Fenty's record, from schools to safety
Long-standing demographic trends continued unabated during the last four years as the city gained affluent, educated and white residents and lost African Americans.
The District ended the decade with the city on the cusp of losing its status as a majority black city, though African Americans will remain the single largest group for many years to come.
Annual census estimates between 2006, the year before Mayor Adrian M. Fenty took office, and the 2010 Census show a city that grew despite the recession that hit some residents especially hard and ushered in program cuts.
In 2006, Washington had 582,000 residents who were 56 percent black, 35 percent white and 8 percent Hispanic. This year, the city surpassed 600,000 for the first time in two decades. Its residents were 53 percent black, 39 percent white and 9 percent Hispanic.
Median household incomes rose from under $52,000 in 2006 to over $59,000 in 2009, the last year for which figures are available. More residents held college degrees. Every age group older than 25 grew in size, particularly the generation aged 25 to 34, and empty nesters in their early 60s.

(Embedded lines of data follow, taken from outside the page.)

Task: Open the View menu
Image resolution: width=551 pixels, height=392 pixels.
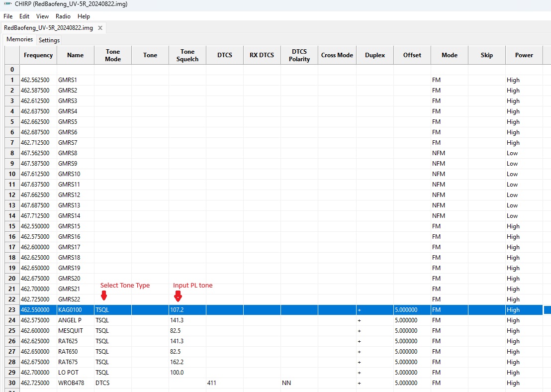Action: [x=42, y=16]
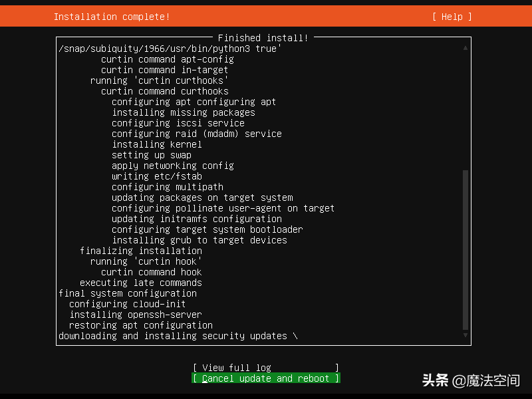Viewport: 532px width, 399px height.
Task: Click the scrollbar down arrow
Action: pos(466,336)
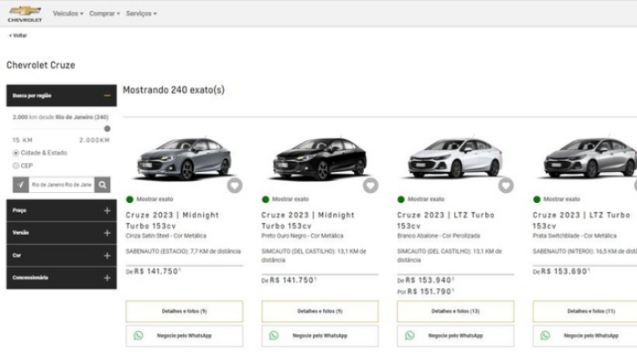Click the location pin icon in region search
637x364 pixels.
(21, 184)
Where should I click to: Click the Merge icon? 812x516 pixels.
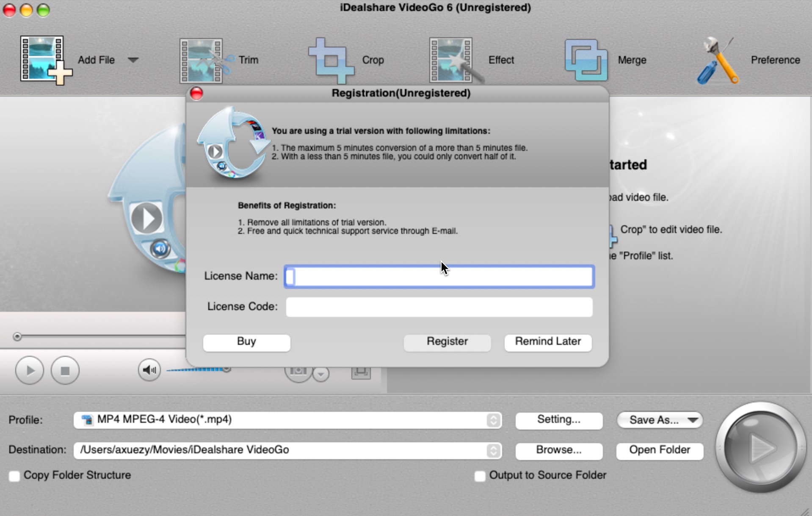click(586, 60)
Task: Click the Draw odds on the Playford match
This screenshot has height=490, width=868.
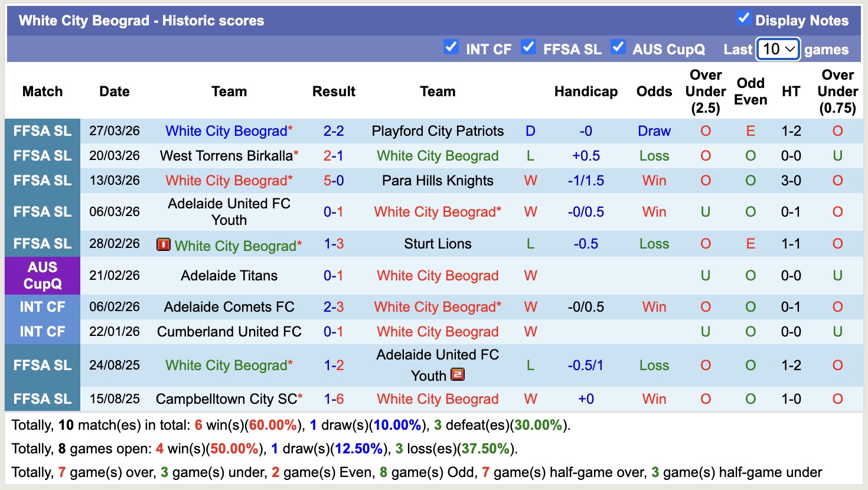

The changes contributed to a drop in the overall poverty rate, from 20 percent to 18 percent. But poverty among black children soared during the recession, from 31 percent in 2007 - below the national average - to 43 percent in 2009, well above the national average.
Some say the changes were driven by forces outside Fenty's control, like the return-to-the-city movement and a recession that took a harsh toll on those workers with high school degrees or less.
"Some call it gentrification, some call it displacement," said Benjamin Orr, an analyst with the Brookings Institution. "The increased income of District residents has forced prices up, particularly housing costs. And that has pushed lower-income residents out. That effect has been disproportionately felt by African Americans in the District."
But Ed Lazere of the D.C. Fiscal Policy Institute said the administration did not focus on affordable housing and improving literacy among adults.
"No doubt the recession made it harder," he said. "But there wasn't a lot of proactive response to address the trends."